▶ **PROBLEM**: Update the rows below by changing every "Instruction" to "Step" and leaving everything else unchanged.

▶ **RECORD LIST**:

☆ ☆ ☆ ☆ ☆ ☆ ☆

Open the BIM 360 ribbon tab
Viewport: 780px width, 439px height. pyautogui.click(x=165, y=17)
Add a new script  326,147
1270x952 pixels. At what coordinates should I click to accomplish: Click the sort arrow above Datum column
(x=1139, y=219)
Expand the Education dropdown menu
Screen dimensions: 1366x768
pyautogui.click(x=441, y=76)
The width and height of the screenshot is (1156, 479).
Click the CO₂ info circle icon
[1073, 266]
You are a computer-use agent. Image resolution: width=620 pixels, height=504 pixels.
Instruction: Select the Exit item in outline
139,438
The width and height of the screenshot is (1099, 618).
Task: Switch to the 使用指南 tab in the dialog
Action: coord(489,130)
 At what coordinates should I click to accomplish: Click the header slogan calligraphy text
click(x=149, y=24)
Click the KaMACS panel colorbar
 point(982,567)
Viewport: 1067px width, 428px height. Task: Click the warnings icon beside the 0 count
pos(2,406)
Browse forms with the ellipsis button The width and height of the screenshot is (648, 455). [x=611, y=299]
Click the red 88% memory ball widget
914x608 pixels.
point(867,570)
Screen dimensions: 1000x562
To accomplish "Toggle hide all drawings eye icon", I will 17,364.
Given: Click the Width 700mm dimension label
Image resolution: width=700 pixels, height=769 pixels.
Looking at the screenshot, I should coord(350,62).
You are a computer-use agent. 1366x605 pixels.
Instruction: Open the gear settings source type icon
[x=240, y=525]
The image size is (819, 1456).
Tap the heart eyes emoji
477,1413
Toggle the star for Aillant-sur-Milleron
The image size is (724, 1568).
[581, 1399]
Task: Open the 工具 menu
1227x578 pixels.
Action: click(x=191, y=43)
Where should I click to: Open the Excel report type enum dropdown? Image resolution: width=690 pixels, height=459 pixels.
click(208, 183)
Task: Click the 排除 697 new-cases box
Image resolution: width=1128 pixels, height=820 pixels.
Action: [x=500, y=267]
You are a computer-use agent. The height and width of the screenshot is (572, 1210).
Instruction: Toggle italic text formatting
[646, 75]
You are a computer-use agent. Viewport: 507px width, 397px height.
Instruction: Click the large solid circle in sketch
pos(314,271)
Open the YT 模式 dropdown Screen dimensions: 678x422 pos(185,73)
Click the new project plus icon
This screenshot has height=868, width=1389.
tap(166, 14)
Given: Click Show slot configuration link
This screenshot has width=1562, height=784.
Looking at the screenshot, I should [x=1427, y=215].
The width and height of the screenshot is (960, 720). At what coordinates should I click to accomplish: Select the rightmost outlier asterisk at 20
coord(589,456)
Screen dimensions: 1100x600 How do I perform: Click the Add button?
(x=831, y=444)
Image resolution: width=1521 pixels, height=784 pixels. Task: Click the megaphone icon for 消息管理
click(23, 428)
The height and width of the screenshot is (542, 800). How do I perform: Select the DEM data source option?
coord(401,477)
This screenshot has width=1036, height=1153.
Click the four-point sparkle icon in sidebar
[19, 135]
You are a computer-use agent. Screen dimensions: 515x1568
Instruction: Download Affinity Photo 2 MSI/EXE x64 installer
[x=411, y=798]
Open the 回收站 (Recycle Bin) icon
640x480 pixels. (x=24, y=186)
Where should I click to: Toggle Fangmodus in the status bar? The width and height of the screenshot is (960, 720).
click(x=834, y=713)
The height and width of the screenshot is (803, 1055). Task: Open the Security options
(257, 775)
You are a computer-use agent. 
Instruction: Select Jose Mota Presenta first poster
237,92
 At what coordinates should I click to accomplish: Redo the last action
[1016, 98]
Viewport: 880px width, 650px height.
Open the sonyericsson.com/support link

☆ ☆ ☆ ☆ ☆ ☆ ☆

▶ **ANSWER TO THIS EXERCISE**:
Open the BIM 360 ribbon tab
Viewport: 780px width, 439px height. pyautogui.click(x=165, y=17)
Add a new script  326,147
1270x952 pixels. At what coordinates should I click to accomplish: Click the sort arrow above Datum column
(x=1139, y=219)
Expand the Education dropdown menu
Screen dimensions: 1366x768
pyautogui.click(x=441, y=76)
The width and height of the screenshot is (1156, 479).
Click the CO₂ info circle icon
[1073, 266]
You are a computer-use agent. Image resolution: width=620 pixels, height=504 pixels.
Step: Select the Exit item in outline
139,438
The width and height of the screenshot is (1099, 618).
Task: Switch to the 使用指南 tab in the dialog
Action: coord(489,130)
 At what coordinates should I click to accomplish: Click the header slogan calligraphy text
click(x=149, y=24)
Click the KaMACS panel colorbar
 point(982,567)
Viewport: 1067px width, 428px height. Task: Click the warnings icon beside the 0 count
pos(2,406)
Browse forms with the ellipsis button The width and height of the screenshot is (648, 455). [x=611, y=299]
Click the red 88% memory ball widget
914x608 pixels.
point(867,570)
Screen dimensions: 1000x562
To accomplish "Toggle hide all drawings eye icon", I will 17,364.
Given: Click the Width 700mm dimension label
Image resolution: width=700 pixels, height=769 pixels.
Looking at the screenshot, I should coord(350,62).
You are a computer-use agent. 1366x605 pixels.
Step: Open the gear settings source type icon
[x=240, y=525]
The image size is (819, 1456).
Tap the heart eyes emoji
477,1413
Toggle the star for Aillant-sur-Milleron
The image size is (724, 1568).
[581, 1399]
Task: Open the 工具 menu
1227x578 pixels.
Action: click(x=191, y=43)
Where should I click to: Open the Excel report type enum dropdown? Image resolution: width=690 pixels, height=459 pixels.
click(208, 183)
Task: Click the 排除 697 new-cases box
Image resolution: width=1128 pixels, height=820 pixels.
Action: [x=500, y=267]
You are a computer-use agent. The height and width of the screenshot is (572, 1210).
Step: Toggle italic text formatting
[646, 75]
You are a computer-use agent. Viewport: 507px width, 397px height.
Step: Click the large solid circle in sketch
pos(314,271)
Open the YT 模式 dropdown Screen dimensions: 678x422 pos(185,73)
Click the new project plus icon
This screenshot has height=868, width=1389.
tap(166, 14)
Given: Click Show slot configuration link
This screenshot has width=1562, height=784.
Looking at the screenshot, I should [x=1427, y=215].
The width and height of the screenshot is (960, 720). At what coordinates should I click to accomplish: Select the rightmost outlier asterisk at 20
coord(589,456)
Screen dimensions: 1100x600 How do I perform: Click the Add button?
(x=831, y=444)
Image resolution: width=1521 pixels, height=784 pixels. Task: Click the megaphone icon for 消息管理
click(23, 428)
The height and width of the screenshot is (542, 800). How do I perform: Select the DEM data source option?
coord(401,477)
This screenshot has width=1036, height=1153.
Click the four-point sparkle icon in sidebar
[19, 135]
You are a computer-use agent. Screen dimensions: 515x1568
Step: Download Affinity Photo 2 MSI/EXE x64 installer
[x=411, y=798]
Open the 回收站 (Recycle Bin) icon
640x480 pixels. (x=24, y=186)
Where should I click to: Toggle Fangmodus in the status bar? The width and height of the screenshot is (960, 720).
click(x=834, y=713)
The height and width of the screenshot is (803, 1055). Task: Open the Security options
(257, 775)
You are a computer-use agent. 
Step: Select Jose Mota Presenta first poster
237,92
 At what coordinates should I click to accomplish: Redo the last action
[1016, 98]
Viewport: 880px width, 650px height.
Open the sonyericsson.com/support link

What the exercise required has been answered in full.